One implication is that physicians may not be punished by the state, or by Licensing Boards-- armed with their patients' constitutional right to adequate palliative care, physicians could protect themselves in judicial forums against state regulatory boards ignorant or dismissive of the evidence that high-dosage prescriptions of opioids for treating pain and other distressing symptoms are safe, effective, and appropriate.
Another implication is that other obstructions, such as "mechanisms for financing care [that] impede good end-of-life care and... frustrate coordinated systems of excellent care,"require legislative attention. If state legislature refused to address such obstructive elements of their laws, or give them only perfunctory attention, they would be guilty (in Justice Souter's words) of "legislative foot-dragging," of failing to recognize "the high degreeof importance, requiring a commensurate justification" with reference to the "claims raised by the patients and physicians" in challenging the prohibitions.
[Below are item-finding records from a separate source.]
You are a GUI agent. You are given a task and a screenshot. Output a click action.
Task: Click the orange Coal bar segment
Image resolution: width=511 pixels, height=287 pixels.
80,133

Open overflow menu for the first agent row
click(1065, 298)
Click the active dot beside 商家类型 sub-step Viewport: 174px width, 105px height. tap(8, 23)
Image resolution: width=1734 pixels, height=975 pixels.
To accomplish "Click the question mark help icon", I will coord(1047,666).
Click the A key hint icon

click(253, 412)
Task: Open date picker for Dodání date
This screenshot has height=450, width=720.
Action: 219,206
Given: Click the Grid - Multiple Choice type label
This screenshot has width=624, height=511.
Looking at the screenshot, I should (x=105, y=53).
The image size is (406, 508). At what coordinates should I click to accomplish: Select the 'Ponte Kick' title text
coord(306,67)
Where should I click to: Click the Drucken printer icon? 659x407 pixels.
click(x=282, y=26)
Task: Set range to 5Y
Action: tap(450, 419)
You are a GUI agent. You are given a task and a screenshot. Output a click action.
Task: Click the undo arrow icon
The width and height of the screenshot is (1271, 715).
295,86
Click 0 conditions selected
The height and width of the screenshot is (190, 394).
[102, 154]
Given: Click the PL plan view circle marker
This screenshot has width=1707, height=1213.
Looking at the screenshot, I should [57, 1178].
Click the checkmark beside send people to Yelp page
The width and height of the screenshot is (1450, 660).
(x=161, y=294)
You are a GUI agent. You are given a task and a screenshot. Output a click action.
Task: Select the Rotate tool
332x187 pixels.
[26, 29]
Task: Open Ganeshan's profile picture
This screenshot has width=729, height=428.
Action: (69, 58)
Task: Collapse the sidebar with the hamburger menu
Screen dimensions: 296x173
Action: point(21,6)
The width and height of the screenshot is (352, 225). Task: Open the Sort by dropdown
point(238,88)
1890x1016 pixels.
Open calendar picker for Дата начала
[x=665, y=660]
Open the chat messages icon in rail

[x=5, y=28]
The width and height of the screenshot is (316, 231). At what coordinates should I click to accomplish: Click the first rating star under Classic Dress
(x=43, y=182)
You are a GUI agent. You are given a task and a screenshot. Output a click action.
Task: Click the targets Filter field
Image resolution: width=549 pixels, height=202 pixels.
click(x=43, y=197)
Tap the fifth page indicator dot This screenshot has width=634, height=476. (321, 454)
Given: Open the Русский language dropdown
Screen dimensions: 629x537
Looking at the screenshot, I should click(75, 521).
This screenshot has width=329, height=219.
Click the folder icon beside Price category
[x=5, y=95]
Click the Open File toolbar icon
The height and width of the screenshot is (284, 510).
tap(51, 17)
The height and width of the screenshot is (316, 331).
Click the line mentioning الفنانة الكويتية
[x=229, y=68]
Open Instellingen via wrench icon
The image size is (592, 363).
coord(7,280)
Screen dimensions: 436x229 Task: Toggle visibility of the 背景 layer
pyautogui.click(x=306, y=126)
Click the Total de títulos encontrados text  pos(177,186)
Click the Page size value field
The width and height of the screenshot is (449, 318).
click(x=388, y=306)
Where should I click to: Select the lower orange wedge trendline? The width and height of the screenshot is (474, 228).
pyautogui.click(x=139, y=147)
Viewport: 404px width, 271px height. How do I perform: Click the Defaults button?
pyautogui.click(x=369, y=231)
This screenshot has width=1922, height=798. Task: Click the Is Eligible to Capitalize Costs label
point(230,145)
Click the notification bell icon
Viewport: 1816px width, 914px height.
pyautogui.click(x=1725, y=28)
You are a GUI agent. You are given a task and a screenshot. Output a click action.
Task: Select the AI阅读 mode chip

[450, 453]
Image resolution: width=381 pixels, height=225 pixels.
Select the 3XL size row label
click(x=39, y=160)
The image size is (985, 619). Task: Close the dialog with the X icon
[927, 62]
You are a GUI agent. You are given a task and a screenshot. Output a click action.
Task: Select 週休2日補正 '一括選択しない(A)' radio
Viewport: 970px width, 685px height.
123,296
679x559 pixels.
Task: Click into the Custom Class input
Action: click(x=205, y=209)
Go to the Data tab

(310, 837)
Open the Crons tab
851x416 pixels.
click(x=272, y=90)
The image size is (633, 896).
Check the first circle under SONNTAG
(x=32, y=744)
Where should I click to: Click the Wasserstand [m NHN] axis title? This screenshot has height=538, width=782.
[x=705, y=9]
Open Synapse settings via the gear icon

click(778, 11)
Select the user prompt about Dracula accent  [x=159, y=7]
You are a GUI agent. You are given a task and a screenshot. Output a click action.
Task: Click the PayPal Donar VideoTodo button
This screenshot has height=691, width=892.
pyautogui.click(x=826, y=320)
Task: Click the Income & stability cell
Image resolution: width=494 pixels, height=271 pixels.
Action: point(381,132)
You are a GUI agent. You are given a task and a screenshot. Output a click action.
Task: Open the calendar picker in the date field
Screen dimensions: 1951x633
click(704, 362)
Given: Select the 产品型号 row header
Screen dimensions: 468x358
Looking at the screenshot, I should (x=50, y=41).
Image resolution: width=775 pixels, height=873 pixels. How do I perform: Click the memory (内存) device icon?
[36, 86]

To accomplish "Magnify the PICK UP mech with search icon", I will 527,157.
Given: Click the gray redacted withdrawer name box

Such states would (in Justice Breyer's words) "infringe directly upon... the core of the interest in dying with dignity," which involves "medical assistance, and the avoidance of unnecessary and severe physical suffering."
A Supreme Court majority has thus provided an unexpected but strong and very welcome directive requiring states to remove the barriers that their laws and policies impose on the availability of palliative care; it's not the same as approving physician-assisted suicide, but permitting conduct that may foreseeably hasten death but is intended for other important purposes, such as the relief of pain or other symptoms goes a long way to ensure a dignity for the terminally-ill in their dying.